[Work task] Write out exactly, excluding pictures, the lines from the one containing "Image resolution: width=850" through the end of the data, both included.

[Study material]
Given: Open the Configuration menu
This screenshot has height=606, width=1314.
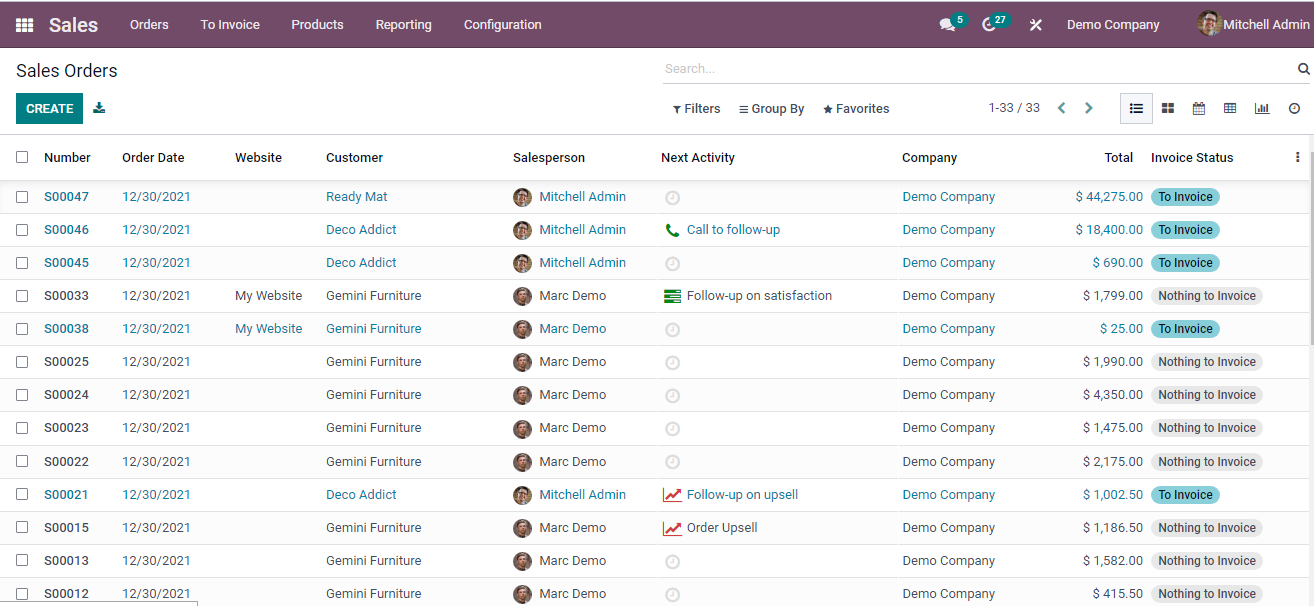Looking at the screenshot, I should coord(502,24).
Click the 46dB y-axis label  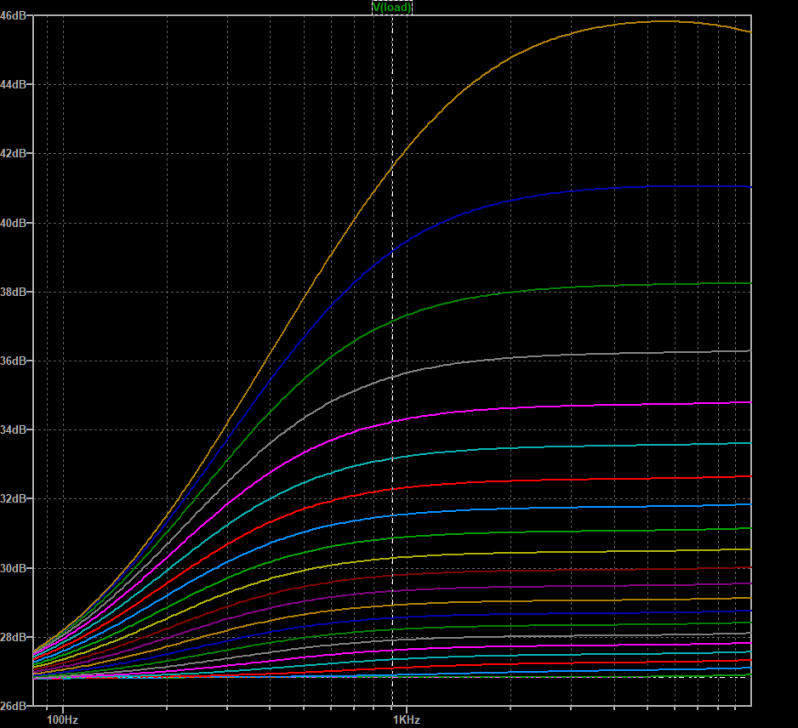click(x=16, y=16)
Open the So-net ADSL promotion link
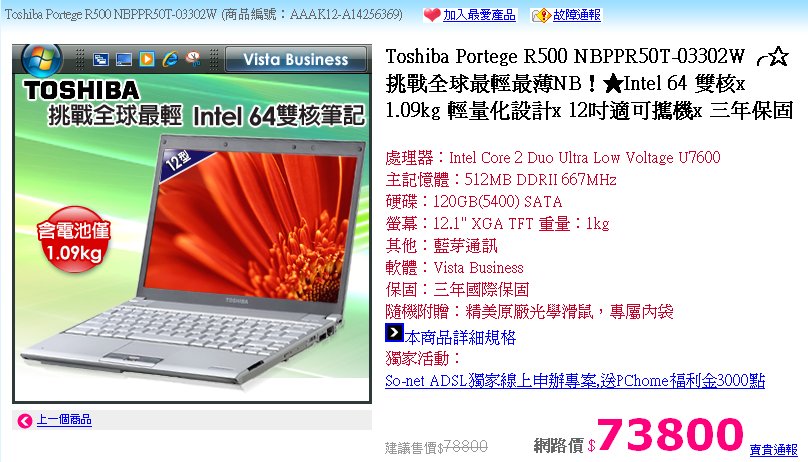The image size is (808, 462). pos(575,381)
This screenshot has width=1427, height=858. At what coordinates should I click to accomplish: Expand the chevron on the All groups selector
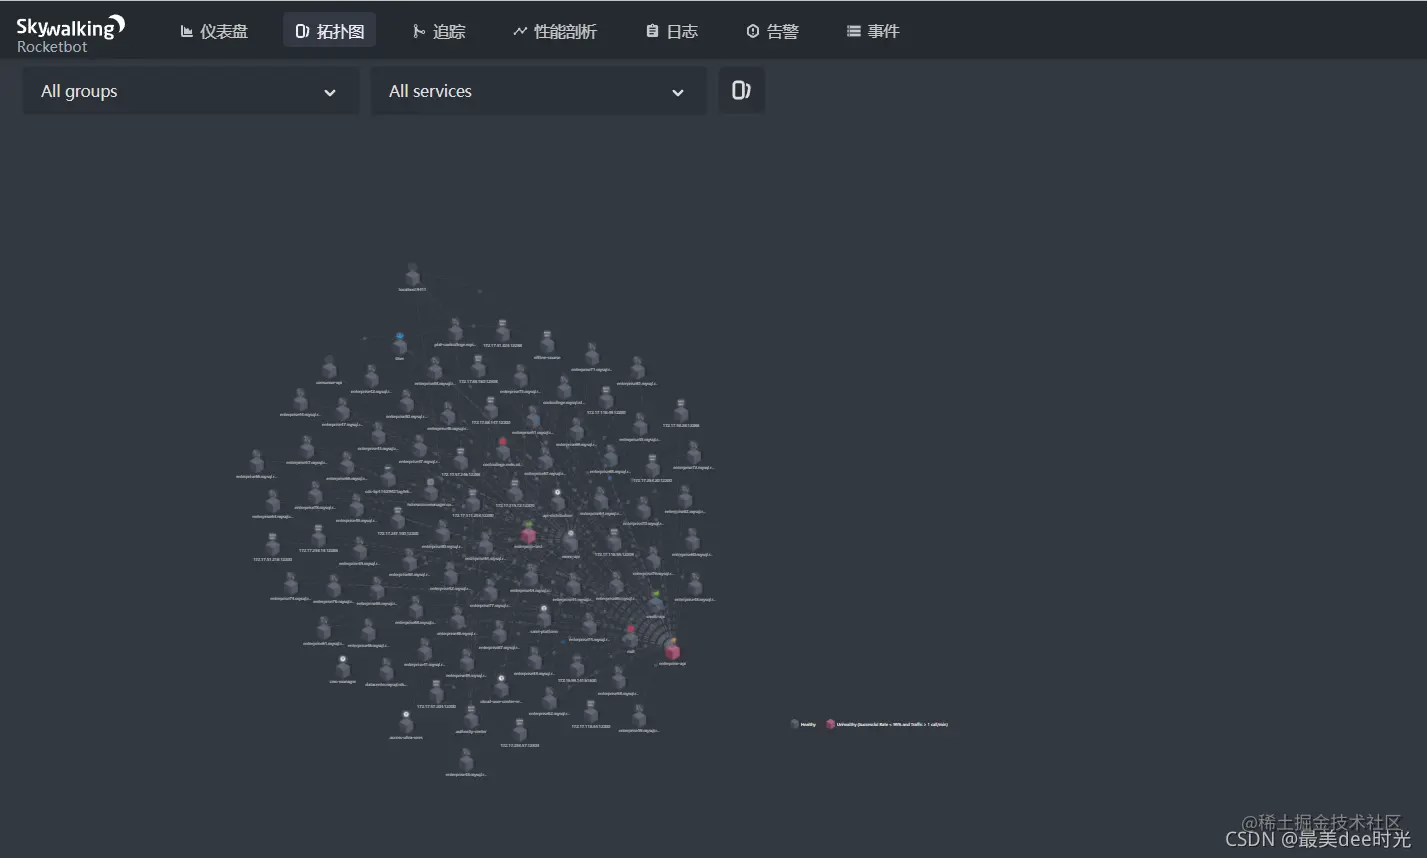coord(330,92)

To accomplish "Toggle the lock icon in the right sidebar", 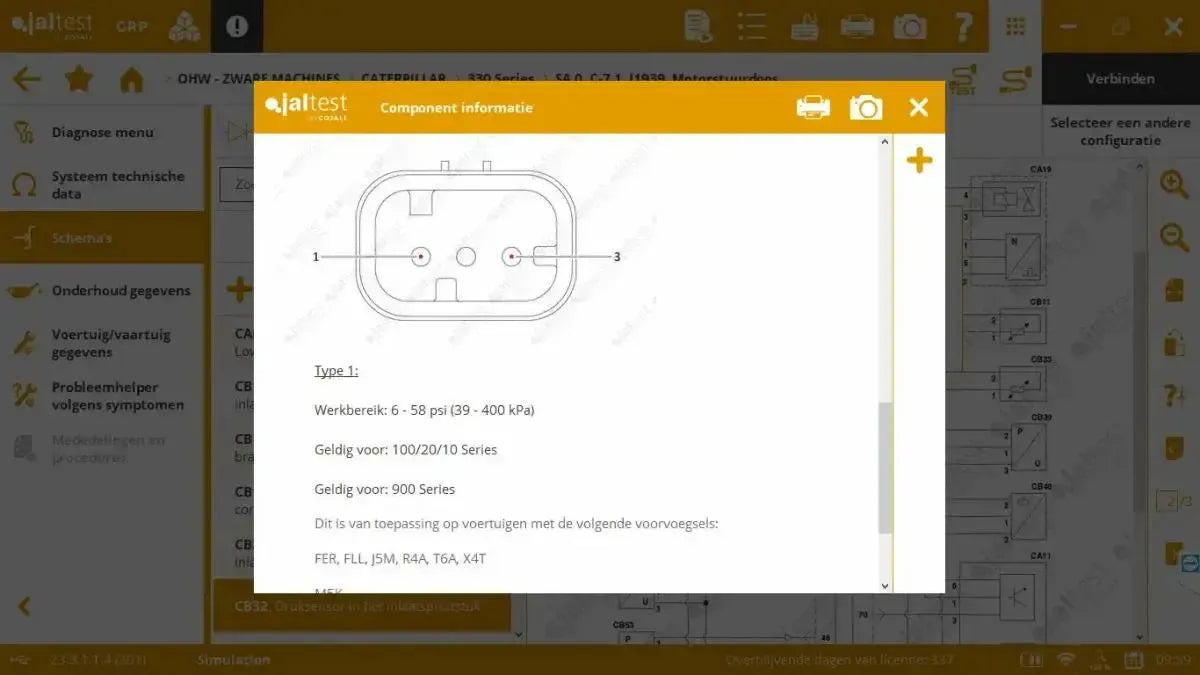I will click(1173, 342).
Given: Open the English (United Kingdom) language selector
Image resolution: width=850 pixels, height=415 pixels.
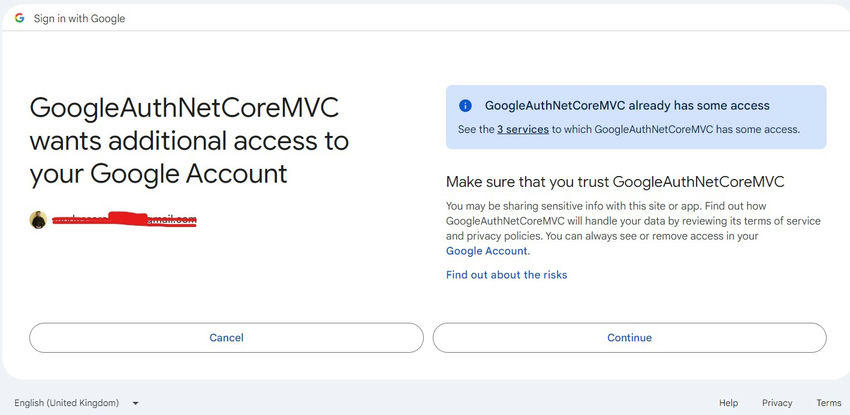Looking at the screenshot, I should 76,403.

[Reply]
Image resolution: width=850 pixels, height=415 pixels.
Looking at the screenshot, I should 76,403.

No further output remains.